Rearranged: v = sqrt(2 E_k / m).
For the same KE, speed is inversely related to sqrt(mass).
The truck has larger mass, so its speed is smaller.
The car has smaller mass, so its speed is larger.
Thus, same KE does not mean same speed; lighter objects move faster for the same KE.
Q9. In a trolley-block experiment, you increase the trolley’s speed by 50% while keeping its mass the same. Predict how the block’s displacement changes and explain using energy and work.
Answer:
Let initial speed be v; new speed is 1.5 v.
Initial KE: 1/2 m v^2. New KE: 1/2 m (1.5 v)^2 = 2.25 × (1/2 m v^2).
So KE becomes 2.25 times.
The work on the block equals the trolley’s KE (if it stops after impact).
With similar contact and friction, displacement is roughly proportional to work done.
Hence, the block’s displacement should be about 2.25 times larger.
Q10. Design a simple plan to verify W = ΔK in the lab using a trolley, weights, and a measured track.
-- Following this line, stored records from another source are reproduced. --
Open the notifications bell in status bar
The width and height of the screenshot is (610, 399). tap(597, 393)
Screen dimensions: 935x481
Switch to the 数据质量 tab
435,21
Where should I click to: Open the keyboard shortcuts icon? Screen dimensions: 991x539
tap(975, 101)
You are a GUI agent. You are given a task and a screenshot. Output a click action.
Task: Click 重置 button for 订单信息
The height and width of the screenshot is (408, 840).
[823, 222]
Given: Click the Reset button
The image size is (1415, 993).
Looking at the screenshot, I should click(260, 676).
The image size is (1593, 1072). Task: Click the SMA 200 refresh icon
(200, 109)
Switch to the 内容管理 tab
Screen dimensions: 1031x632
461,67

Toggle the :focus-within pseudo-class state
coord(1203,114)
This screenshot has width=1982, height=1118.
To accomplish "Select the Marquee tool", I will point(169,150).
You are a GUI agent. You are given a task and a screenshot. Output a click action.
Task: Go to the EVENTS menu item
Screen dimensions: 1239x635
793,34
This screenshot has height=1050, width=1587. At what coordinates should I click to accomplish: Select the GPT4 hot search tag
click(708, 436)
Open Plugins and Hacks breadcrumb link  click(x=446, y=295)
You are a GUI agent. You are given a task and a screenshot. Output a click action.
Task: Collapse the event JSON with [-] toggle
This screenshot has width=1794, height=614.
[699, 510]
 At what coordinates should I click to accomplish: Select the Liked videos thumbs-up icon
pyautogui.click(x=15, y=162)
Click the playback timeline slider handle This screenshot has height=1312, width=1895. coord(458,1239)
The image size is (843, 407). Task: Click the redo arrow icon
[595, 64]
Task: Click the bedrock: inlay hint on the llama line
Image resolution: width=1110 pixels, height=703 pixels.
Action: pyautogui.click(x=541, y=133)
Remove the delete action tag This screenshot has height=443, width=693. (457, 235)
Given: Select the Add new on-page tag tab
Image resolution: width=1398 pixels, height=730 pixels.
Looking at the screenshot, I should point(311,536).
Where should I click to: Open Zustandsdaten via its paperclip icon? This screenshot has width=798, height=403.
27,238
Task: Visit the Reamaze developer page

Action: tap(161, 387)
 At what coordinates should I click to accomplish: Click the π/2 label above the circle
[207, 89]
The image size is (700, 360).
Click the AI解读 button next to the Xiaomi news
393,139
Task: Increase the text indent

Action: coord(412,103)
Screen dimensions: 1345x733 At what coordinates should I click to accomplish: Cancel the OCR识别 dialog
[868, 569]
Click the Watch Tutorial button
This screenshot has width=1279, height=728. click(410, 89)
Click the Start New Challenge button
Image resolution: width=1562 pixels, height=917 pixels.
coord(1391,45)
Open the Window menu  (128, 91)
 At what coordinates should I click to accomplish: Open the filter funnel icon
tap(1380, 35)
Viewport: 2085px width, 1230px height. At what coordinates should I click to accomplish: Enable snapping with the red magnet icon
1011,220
Explain the steps and reasoning.
Answer:
Pull a trolley with a small constant force using weights over a pulley.
Measure displacement s along a smooth track for a fixed pull.
Record initial speed u (start from rest for simplicity: u = 0).
Calculate work: W = F × s, where F equals the hanging weight (minus small friction).
Measure final speed v with a stopwatch and markers, or a photogate.
Compare W with ΔK = 1/2 m (v^2 − u^2). They should be approximately equal, confirming the work-energy theorem.